Question: How to perform in-place put/drop in zng file?
Note: I have asked this question in #3881. Creating a new issue since it is not quite relevant to it.
I am evaluating zed to perform CRUD on large JSON files (few 100 MBs to 1 GB). And it is likely to have deeply nestled objects.
Could you share sample queries to Put/Cut/Drop inplace and store the result directly in the same zng file?
What I have tried?: Put a specific value in a deeply nested object. I am able to achieve it like this.

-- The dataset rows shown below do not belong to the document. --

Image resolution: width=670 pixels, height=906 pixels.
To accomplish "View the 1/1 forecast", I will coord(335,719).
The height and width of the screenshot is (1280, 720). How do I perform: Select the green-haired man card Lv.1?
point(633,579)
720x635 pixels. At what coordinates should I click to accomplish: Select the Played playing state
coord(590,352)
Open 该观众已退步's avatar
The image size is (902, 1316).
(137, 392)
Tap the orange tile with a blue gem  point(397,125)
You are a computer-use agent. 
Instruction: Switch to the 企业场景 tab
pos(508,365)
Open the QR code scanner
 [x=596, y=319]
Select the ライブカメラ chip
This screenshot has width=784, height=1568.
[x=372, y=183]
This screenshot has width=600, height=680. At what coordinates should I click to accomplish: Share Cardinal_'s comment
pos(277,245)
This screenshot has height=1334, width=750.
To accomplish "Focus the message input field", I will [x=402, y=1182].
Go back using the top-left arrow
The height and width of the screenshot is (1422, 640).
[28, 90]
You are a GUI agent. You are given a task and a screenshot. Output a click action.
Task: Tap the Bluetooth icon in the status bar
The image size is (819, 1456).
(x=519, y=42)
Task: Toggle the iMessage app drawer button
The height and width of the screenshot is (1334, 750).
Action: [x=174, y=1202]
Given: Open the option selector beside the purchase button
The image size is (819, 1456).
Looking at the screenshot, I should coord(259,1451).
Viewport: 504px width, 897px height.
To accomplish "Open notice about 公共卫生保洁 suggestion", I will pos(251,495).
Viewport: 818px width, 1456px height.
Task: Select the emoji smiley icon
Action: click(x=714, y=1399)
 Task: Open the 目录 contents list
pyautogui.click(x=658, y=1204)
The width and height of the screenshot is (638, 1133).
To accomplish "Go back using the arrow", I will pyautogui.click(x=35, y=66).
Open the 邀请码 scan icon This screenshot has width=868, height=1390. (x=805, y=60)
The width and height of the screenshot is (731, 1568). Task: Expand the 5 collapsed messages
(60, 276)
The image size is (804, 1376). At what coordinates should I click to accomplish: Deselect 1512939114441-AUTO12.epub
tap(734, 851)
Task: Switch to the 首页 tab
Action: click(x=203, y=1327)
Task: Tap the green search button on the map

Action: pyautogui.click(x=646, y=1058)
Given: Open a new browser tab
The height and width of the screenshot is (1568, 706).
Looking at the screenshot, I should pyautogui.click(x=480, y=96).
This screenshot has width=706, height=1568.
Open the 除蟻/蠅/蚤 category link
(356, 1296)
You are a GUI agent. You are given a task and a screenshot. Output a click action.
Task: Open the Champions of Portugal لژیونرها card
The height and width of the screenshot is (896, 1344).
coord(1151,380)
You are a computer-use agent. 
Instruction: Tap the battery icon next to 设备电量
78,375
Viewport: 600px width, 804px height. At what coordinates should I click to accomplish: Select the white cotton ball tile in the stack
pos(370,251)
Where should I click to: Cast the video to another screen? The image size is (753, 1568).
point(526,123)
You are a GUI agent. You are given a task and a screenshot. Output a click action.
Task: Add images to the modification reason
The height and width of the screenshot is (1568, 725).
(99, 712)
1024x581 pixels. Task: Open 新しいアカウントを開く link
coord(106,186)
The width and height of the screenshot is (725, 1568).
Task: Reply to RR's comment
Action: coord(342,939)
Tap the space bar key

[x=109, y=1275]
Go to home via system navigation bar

zq -i zng -o out.zng 'over arr | where id==2 | put level0.level1.level2.level3.value:=100' min.zng
It gives only object with id=2. I am able to redirect to out.zng.
However I would want to store the changed value in min.zng itself. How to do this?
Attaching the sample zng file that will mimic my usecase for reference. min.zng.zip
Interesting. If you want to modify a value inside a JSON file in place, that's not something zq can do and I don't know of anything that would do this. Instead you would have to read the file, modify the contents, then write out the updated contents.
If your use case would allow using ZNG instead of JSON for the storage format, then you could do a zq query that makes the desired change and produces a new file, then you could do a file-system move of the new file to the original file.
As an example, on your sample file, suppose we want to change the record at id=6 so that level2 has a different value you could run this query...
over arr | switch id (
case 6 => put level0.level1.level2.value:="2-changed"
default => pass
)
| merge id
| arr:=collect(this)
If you put the query above in a file say update.zed then run this:
zq -I update.zed min.zng
you will get new ZNG output with the desired update to the specified field.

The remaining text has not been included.